Rede von Niema Movassat,

Herr Präsident! Meine Damen und Herren! Das Grundgesetz feiert seinen 70. Geburtstag, und wir haben eine gesellschaftliche Debatte über die Enteignung großer Konzerne; das hat ja die Rede von Herrn Lindner gezeigt. Ich möchte darauf ein etwas anderes Licht werfen.

Artikel 15 des Grundgesetzes erlaubt die Vergesellschaftung von Produktionsmitteln sowie von Grund und Boden. Mittlerweile sprechen sich laut einer repräsentativen Umfrage 49 Prozent der Bevölkerung für die Enteignung großer Wohnungskonzerne aus. Nur 29 Prozent sind dagegen, 22 Prozent hatten in der Umfrage keine Meinung.

Die großen Immobilienkonzerne haben für massive Mietsteigerungen in den Ballungsgebieten gesorgt. Selbst Normalverdiener können sich in Berlin, Hamburg oder München keine Wohnung mehr leisten. Die hohen Mieten sorgen für volle Taschen bei den Konzernen. Allein Vonovia hat im letzten Jahr über 1 Milliarde Euro Gewinn gemacht. Die Bundesregierung versagt hier und tut praktisch nichts gegen die Mietpreisexplosion. Deshalb fordert hier in Berlin eine starke zivilgesellschaftliche Initiative die Vergesellschaftung des Wohnungsbestandes von Deutsche Wohnen, von Vonovia und Co. Angesichts der Wohnungsnot ist das eine wichtige Forderung, die wir als Linke unterstützen.

(Beifall bei der LINKEN)

Gegen die Vergesellschaftung wird oft eingewandt, dass die Entschädigung der Eigentümer zu teuer sei. Aber schon im Parlamentarischen Rat sagte der CDU-Abgeordnete und Verfassungsrechtler Hermann von Mangoldt auf die Frage, ob eine Entschädigung auch für 1 Pfennig möglich sei – ich zitiere –: Ja, diese Möglichkeit besteht.
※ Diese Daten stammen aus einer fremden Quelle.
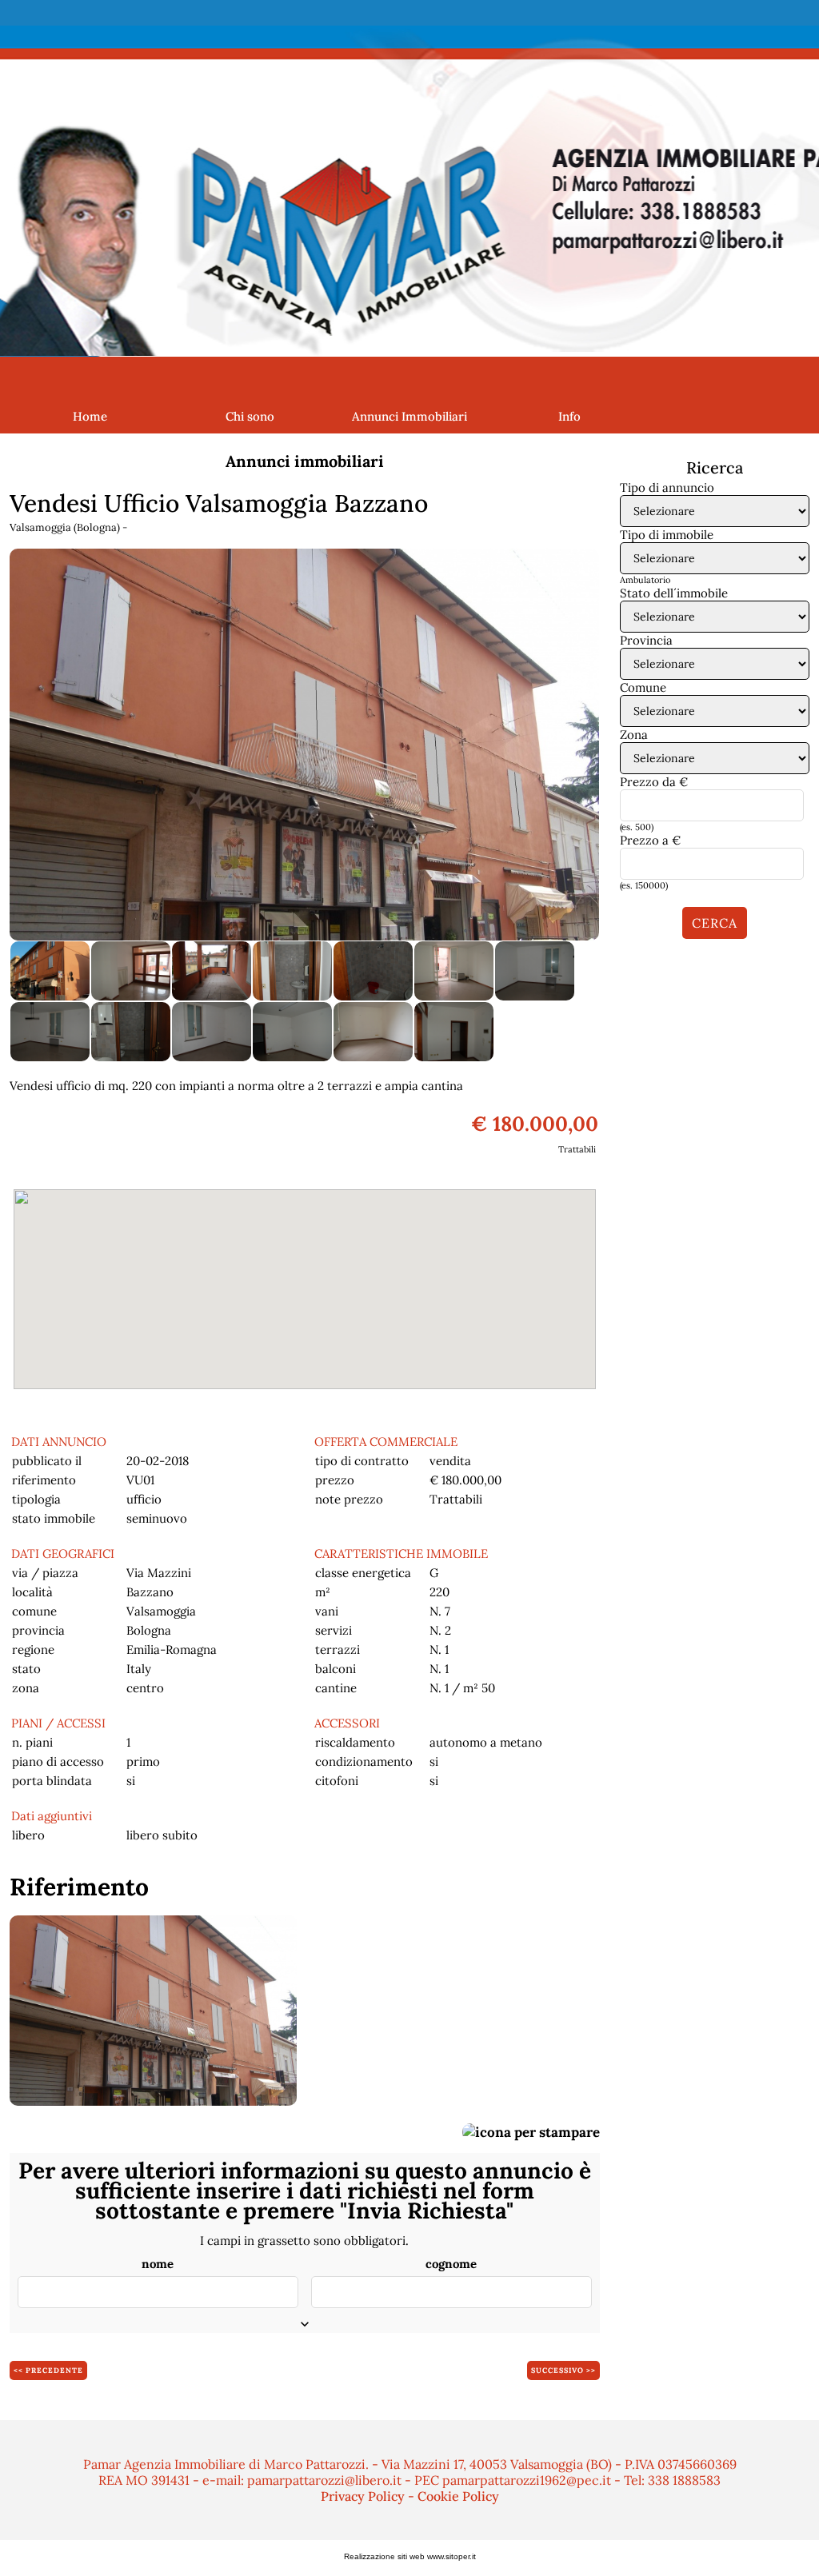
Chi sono (250, 416)
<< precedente (48, 2370)
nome (158, 2263)
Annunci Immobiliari (409, 416)
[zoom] (304, 743)
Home (90, 416)
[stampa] (531, 2130)
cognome (451, 2263)
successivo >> (563, 2370)
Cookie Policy (458, 2496)
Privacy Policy (363, 2496)
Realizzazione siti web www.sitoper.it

(Beifall bei Abgeordneten der LINKEN)

Heute ist die herrschende Meinung in der Rechtswissenschaft, dass eine Entschädigung unter Verkehrswert möglich ist.

Im Übrigen sind Enteignungen nichts Seltenes. Aktuell finden 200 Enteignungsverfahren für den Straßenbau statt. Zuständig dafür ist Enteignungsminister Andreas Scheuer von der CSU.

(Zuruf von der LINKEN: Aha!)

Aber die Berliner Initiative will nicht wie Enteignungsminister Scheuer Bauern enteignen, um Autobahnen zu bauen, sondern sie will große Wohnungskonzerne enteignen, um Menschen ein bezahlbares Dach über dem Kopf zu geben. Das finde ich deutlich sympathischer.

(Beifall bei der LINKEN)

Das Bundesverfassungsgericht hat festgestellt, dass die Verfassung wirtschaftspolitisch neutral ist. Das Grundgesetz schreibt – da muss vor allem die FDP stark sein – den Kapitalismus nicht fest. Warum sollen zum Beispiel nicht diejenigen, die in einer Fabrik arbeiten, auch Eigentümer des Unternehmens sein?

(Beifall bei der LINKEN)

Die Familie Quandt – sie ist der Eigentümer von BMW – hat im letzten Jahr 1,1 Milliarde Euro Dividende eingestrichen.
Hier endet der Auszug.